And very shortly after this, the archbishop, who had been taking a
village walk, entered the room. It was evident that he was intimate with
the occupiers of Hurstley Hall. He addressed Mrs. Thornberry with the
ease of habitual acquaintance, while John Hampden seemed almost to rush
into his arms. Job himself had seen his Grace in London, though he
had never had the opportunity of speaking to him, but yielded to his
cordiality, when the archbishop, on his being named, said, "It is a
pleasure to meet an old friend, and in times past a kind one."

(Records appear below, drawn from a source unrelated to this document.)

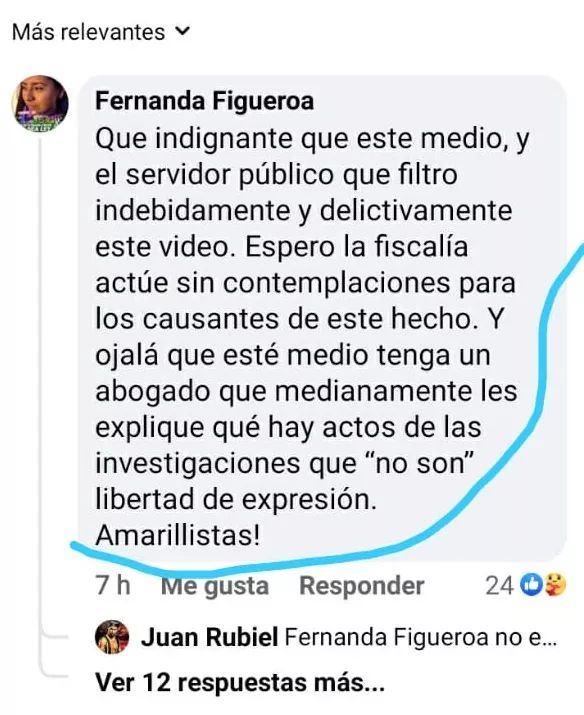
Task: Click the blue thumbs-up reaction icon
Action: (x=531, y=585)
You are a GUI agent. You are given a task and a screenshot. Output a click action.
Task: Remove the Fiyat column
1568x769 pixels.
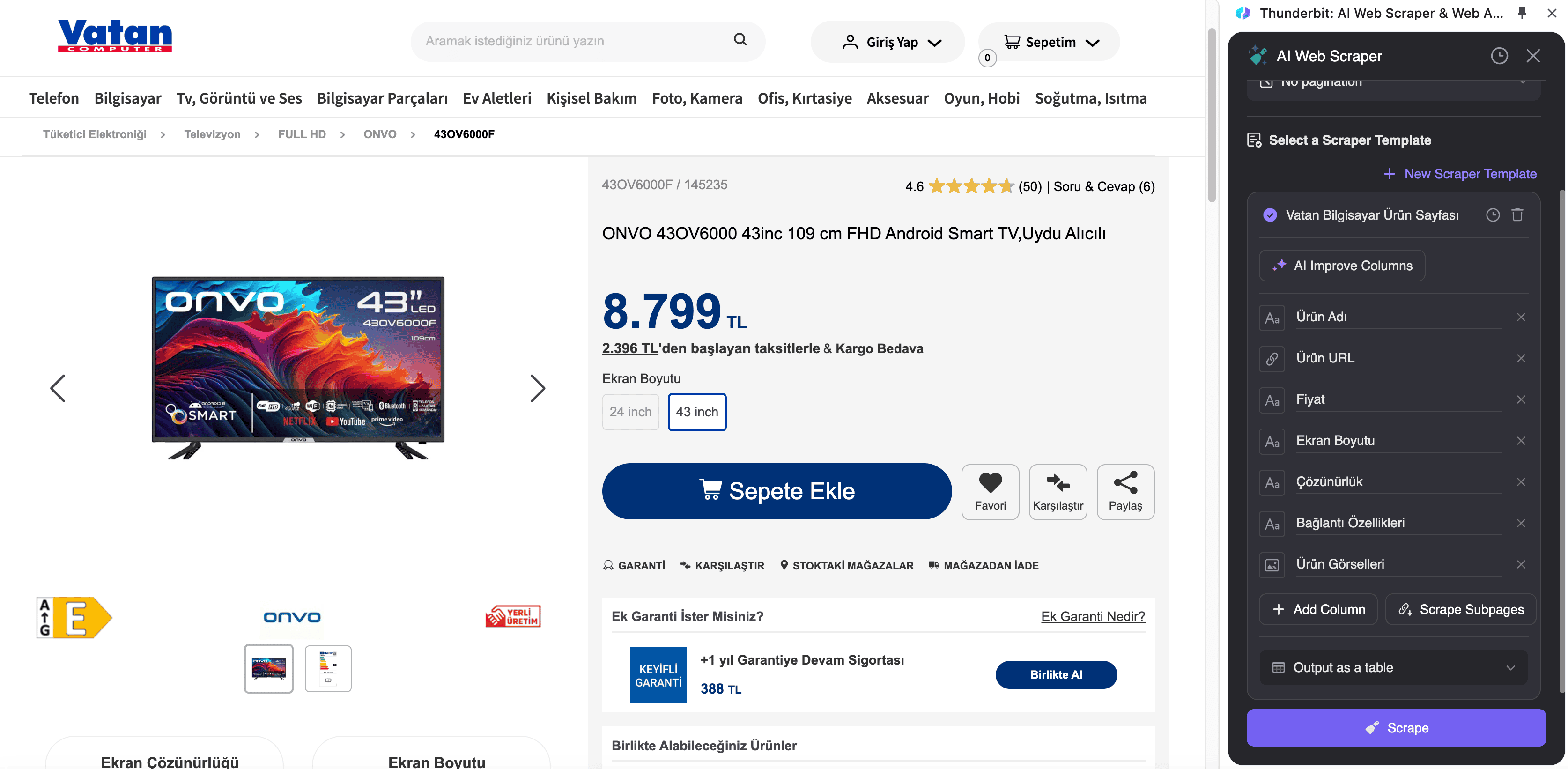(1521, 399)
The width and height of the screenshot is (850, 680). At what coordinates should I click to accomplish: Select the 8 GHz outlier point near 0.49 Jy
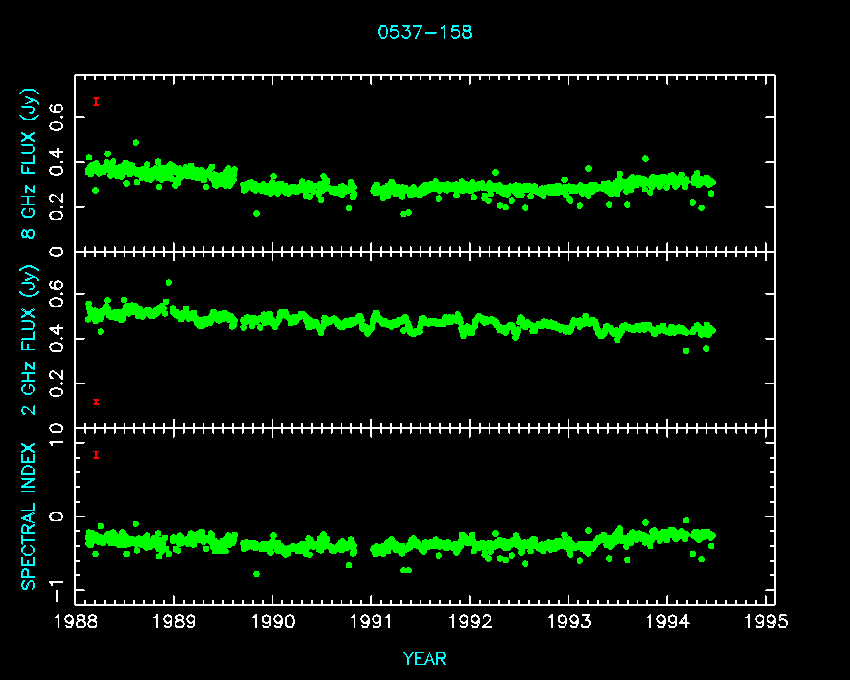(136, 143)
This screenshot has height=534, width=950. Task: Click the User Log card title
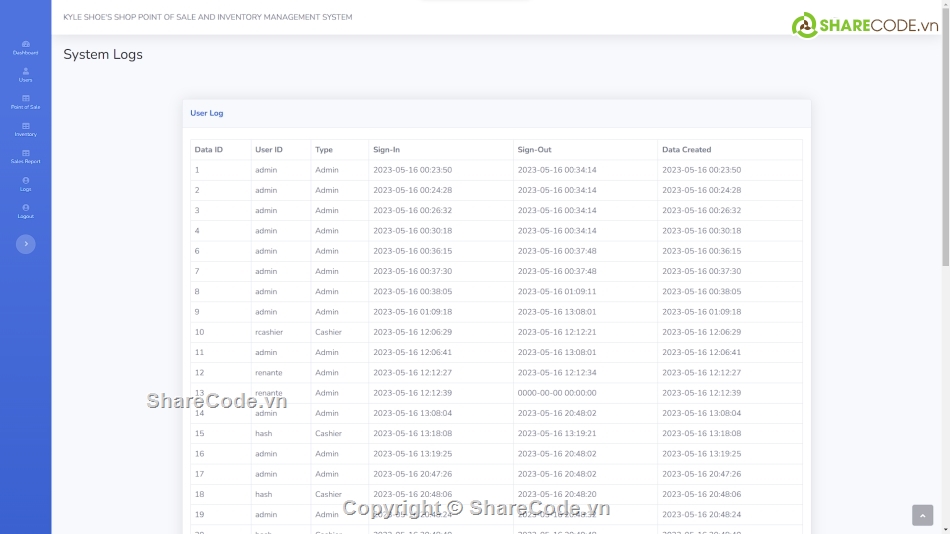pyautogui.click(x=207, y=113)
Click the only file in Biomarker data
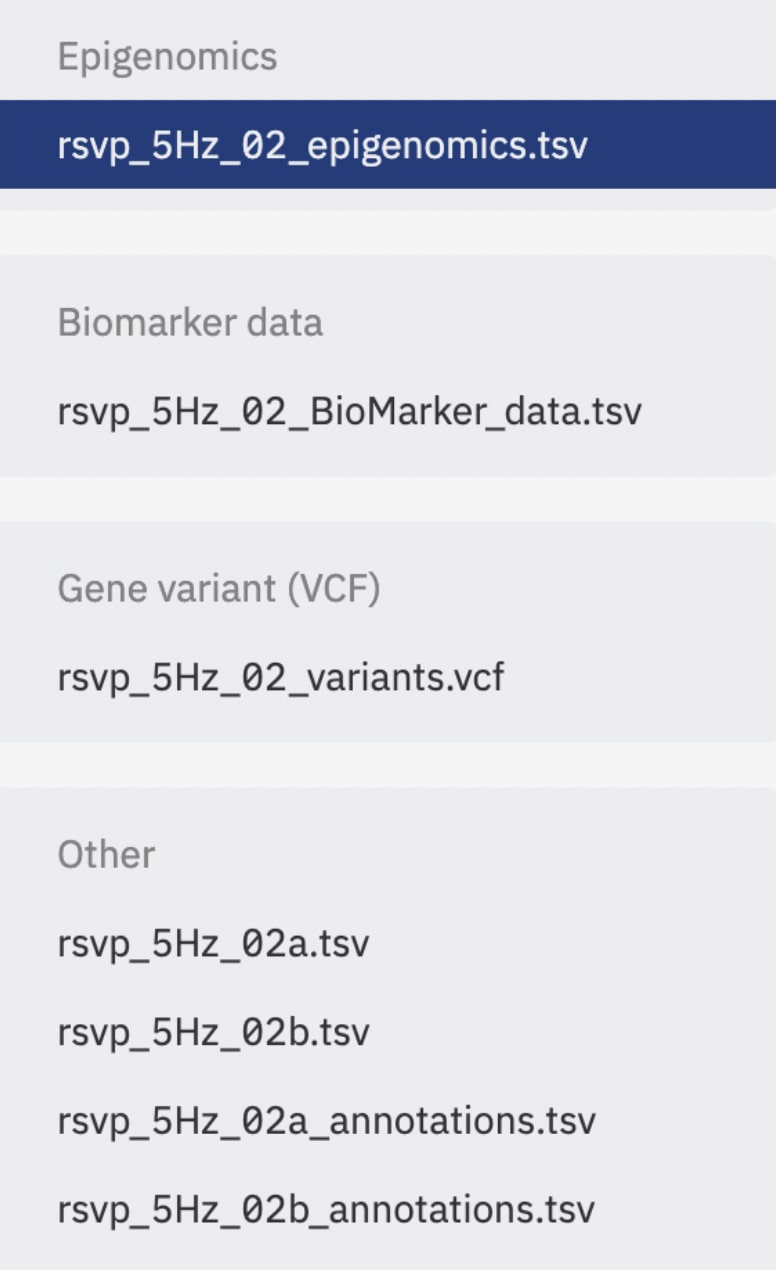776x1270 pixels. [x=350, y=411]
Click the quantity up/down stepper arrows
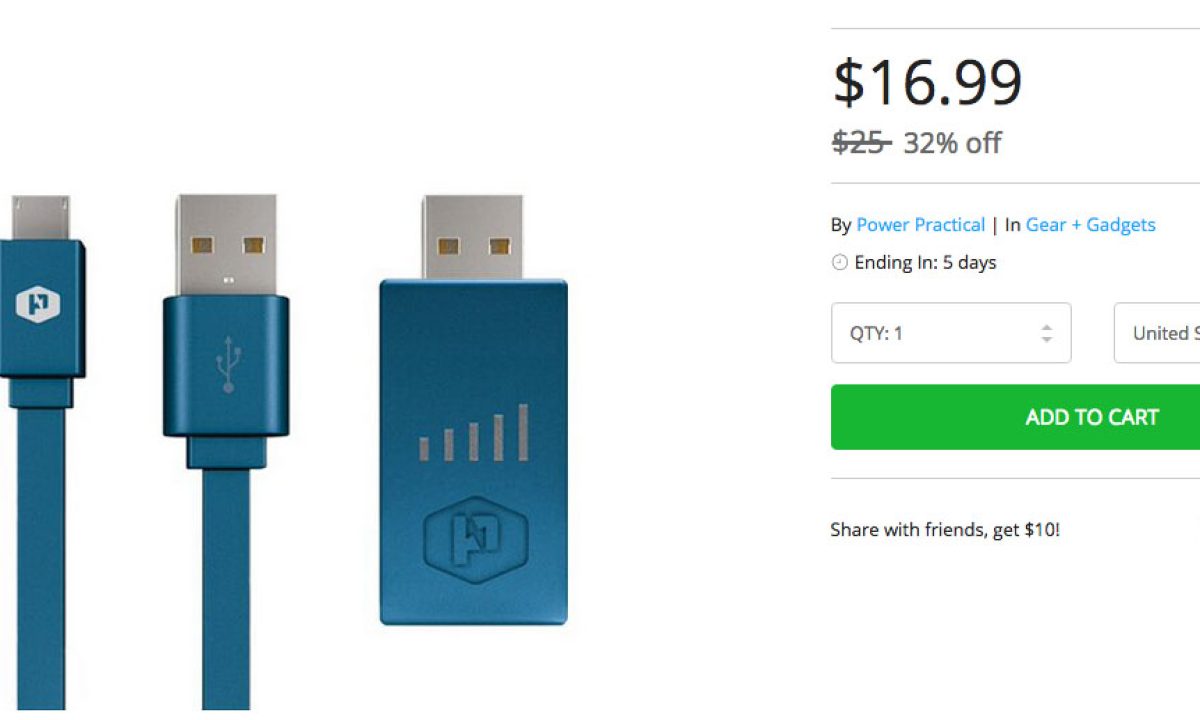 pyautogui.click(x=1046, y=333)
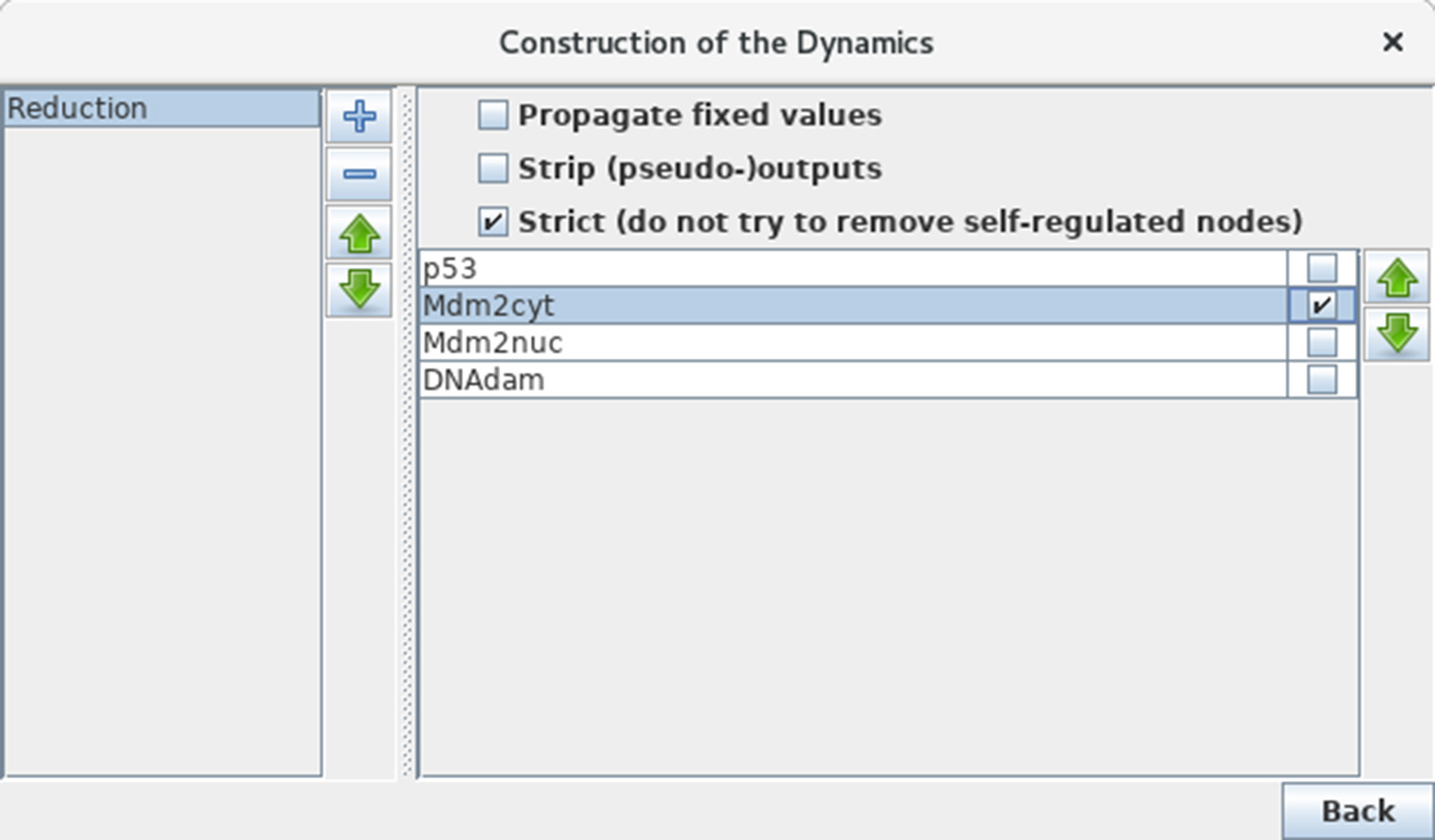
Task: Select the Reduction list entry
Action: 162,108
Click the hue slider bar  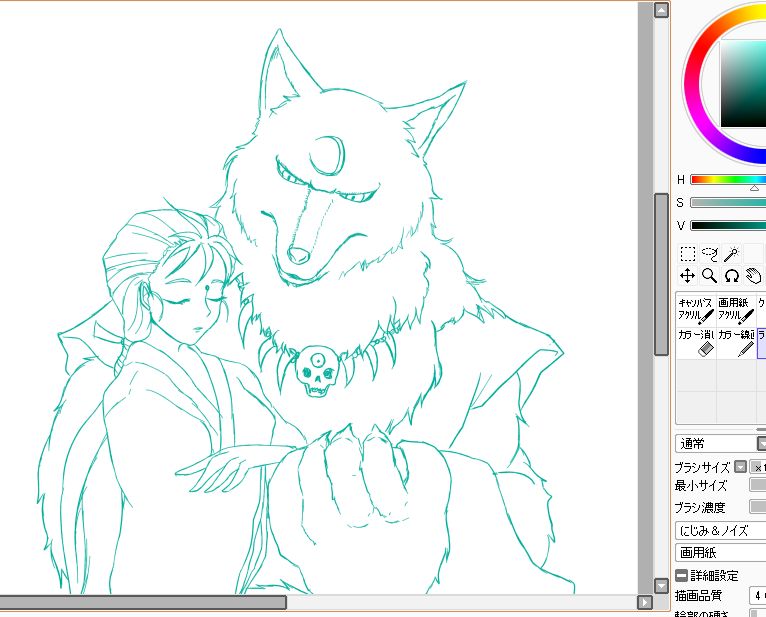pos(728,180)
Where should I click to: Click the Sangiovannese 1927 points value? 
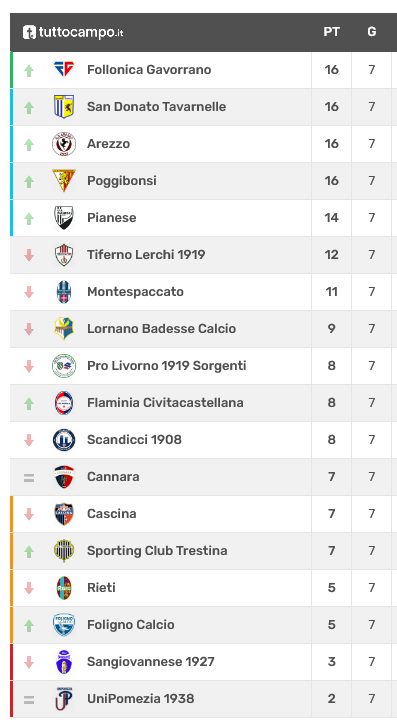(x=331, y=661)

It was a most agreeable evening. The archbishop talked to every one,
but never seemed to engross the conversation. He talked to the ladies of
gardens, and cottages, and a little of books, seemed deeply interested
in the studies and progress of the grandson Thornberry, who evidently
idolised him; and in due course his Grace was engaged in economical
speculations with Job himself, who was quite pleased to find a priest as
liberal and enlightened as he was able and thoroughly informed. An hour
before midnight they separated, though the archbishop attended them to
the hall.
Mrs. Thornberry's birthday was near at hand, which Job always
commemorated with a gift. It had commenced with some severe offering,
like "Paradise Lost," then it fell into the gentler form of Tennyson,
and, of late, unconsciously under the influence of his wife, it had
taken the shape of a bracelet or a shawl.
This evening, as he was rather feeling his way as to what might please
her most, Mrs. Thornberry embracing him, and hiding her face on his
breast, murmured, "Do not give me any jewel, dear Job. What I should
like would be that you should restore the chapel here."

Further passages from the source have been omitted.